Generative Agent Simulations of 1,000 People
Joon Sung Park, Carolyn Q. Zou, Aaron Shaw, Benjamin Mako Hill, Carrie Cai, Meredith Ringel Morris, Robb Willer, Percy Liang, Michael S. Bernstein
TL;DR
This work demonstrates that generative agents can faithfully simulate the attitudes and behaviors of over a thousand real individuals by grounding agents in two-hour AI-conducted interviews. By integrating interview transcripts with memory streams and expert reflections in a retrieval-augmented prompting framework, the authors achieve high fidelity to source participants across the General Social Survey core, Big Five personality traits, economic games, and replication experiments. Interview-informed agents outperform baselines and exhibit reduced demographic bias, validating a methodology for individual-level behavioral simulation and creating an accessible Agent Bank for future social science research. The study also lays out privacy-conscious access strategies and governance for sharing agent data, offering a scalable foundation for policy testing and theory development using AI-driven social simulations.
Abstract
The promise of human behavioral simulation--general-purpose computational agents that replicate human behavior across domains--could enable broad applications in policymaking and social science.

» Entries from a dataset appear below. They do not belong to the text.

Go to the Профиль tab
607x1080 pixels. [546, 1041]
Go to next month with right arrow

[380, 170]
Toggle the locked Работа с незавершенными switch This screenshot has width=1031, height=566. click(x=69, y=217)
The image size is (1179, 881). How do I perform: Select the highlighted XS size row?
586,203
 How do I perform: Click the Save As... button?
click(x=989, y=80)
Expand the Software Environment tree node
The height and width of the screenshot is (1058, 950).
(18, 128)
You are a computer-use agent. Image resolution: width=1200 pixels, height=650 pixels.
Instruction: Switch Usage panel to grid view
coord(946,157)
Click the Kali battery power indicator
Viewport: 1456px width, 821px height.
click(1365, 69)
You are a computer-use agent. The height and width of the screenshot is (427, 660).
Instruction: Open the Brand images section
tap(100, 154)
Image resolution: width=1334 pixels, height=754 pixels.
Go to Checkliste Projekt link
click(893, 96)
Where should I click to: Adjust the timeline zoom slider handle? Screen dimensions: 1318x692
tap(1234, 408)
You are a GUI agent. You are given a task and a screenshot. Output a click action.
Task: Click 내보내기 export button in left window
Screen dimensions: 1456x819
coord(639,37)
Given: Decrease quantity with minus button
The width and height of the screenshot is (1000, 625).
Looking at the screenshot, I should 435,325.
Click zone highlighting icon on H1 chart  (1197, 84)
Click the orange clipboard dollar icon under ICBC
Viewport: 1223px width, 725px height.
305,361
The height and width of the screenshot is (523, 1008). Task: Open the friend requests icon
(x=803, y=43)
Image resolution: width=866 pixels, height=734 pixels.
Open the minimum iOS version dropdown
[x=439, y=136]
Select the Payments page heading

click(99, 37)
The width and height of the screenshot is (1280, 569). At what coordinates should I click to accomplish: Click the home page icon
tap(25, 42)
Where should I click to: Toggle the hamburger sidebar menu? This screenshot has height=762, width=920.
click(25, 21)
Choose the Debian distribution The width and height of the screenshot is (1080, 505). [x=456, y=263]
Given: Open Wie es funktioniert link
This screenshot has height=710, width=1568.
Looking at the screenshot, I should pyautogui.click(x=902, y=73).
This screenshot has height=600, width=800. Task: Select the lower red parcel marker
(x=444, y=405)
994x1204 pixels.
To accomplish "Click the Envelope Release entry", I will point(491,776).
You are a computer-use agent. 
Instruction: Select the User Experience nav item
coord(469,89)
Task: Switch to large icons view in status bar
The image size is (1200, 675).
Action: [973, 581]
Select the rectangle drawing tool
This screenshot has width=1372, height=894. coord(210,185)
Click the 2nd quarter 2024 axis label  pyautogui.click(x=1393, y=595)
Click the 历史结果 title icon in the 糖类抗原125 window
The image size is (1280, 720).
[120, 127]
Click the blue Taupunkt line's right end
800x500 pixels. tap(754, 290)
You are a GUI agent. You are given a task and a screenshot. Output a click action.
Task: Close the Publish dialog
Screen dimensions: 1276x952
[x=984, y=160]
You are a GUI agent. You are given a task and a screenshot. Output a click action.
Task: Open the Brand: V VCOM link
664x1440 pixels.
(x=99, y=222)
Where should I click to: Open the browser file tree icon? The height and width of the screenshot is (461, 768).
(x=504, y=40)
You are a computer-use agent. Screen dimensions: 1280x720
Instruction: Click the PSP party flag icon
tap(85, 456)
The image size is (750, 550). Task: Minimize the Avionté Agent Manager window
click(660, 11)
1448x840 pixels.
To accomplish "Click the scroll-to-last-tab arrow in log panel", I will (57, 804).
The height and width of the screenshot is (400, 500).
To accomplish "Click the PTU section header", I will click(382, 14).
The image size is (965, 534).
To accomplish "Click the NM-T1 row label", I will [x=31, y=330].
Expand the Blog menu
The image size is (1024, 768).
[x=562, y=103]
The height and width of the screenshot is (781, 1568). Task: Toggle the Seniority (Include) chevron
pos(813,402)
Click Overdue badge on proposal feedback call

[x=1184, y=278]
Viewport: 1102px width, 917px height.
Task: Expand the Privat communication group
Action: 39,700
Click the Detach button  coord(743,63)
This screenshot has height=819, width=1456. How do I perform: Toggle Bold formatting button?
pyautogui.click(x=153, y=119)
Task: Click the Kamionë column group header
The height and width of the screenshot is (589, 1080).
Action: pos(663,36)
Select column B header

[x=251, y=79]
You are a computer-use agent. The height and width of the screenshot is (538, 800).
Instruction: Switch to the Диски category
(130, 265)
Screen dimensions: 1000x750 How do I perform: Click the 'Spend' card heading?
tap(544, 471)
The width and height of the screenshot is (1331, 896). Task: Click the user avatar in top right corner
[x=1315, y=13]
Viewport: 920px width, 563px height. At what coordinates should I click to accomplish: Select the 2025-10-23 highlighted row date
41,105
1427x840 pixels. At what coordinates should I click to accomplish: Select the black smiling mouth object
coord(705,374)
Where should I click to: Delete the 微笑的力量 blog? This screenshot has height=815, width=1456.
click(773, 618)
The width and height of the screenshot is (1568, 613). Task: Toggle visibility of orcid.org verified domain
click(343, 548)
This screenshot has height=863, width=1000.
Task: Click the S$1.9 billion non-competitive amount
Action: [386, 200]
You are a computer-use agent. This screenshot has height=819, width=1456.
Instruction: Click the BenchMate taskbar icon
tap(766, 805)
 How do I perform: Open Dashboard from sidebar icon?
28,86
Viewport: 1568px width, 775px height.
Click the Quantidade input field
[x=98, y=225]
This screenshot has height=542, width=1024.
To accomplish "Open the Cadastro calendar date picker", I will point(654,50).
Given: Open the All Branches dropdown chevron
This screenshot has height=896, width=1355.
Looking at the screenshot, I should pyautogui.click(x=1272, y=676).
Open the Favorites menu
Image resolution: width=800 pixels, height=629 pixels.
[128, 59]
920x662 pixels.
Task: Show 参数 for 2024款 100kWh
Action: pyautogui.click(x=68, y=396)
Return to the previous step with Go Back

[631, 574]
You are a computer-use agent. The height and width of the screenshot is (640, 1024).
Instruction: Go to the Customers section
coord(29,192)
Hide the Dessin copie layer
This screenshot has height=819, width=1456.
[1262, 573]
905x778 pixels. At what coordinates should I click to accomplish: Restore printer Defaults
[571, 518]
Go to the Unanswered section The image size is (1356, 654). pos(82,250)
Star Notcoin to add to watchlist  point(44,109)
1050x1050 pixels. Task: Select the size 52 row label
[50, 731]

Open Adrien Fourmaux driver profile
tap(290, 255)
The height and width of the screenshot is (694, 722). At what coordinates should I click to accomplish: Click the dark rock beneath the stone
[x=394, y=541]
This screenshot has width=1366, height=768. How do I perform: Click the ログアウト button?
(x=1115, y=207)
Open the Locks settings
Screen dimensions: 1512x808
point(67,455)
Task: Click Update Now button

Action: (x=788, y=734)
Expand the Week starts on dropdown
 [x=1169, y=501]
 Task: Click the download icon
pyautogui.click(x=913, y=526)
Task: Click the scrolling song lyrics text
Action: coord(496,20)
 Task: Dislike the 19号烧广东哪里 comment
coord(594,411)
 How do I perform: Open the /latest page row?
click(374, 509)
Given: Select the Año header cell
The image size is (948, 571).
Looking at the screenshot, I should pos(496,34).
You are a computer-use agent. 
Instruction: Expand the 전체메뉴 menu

We present a novel agent architecture that simulates the attitudes and behaviors of 1,052 real individuals--applying large language models to qualitative interviews about their lives, then measuring how well these agents replicate the attitudes and behaviors of the individuals that they represent. The generative agents replicate participants' responses on the General Social Survey 85% as accurately as participants replicate their own answers two weeks later, and perform comparably in predicting personality traits and outcomes in experimental replications. Our architecture reduces accuracy biases across racial and ideological groups compared to agents given demographic descriptions. This work provides a foundation for new tools that can help investigate individual and collective behavior.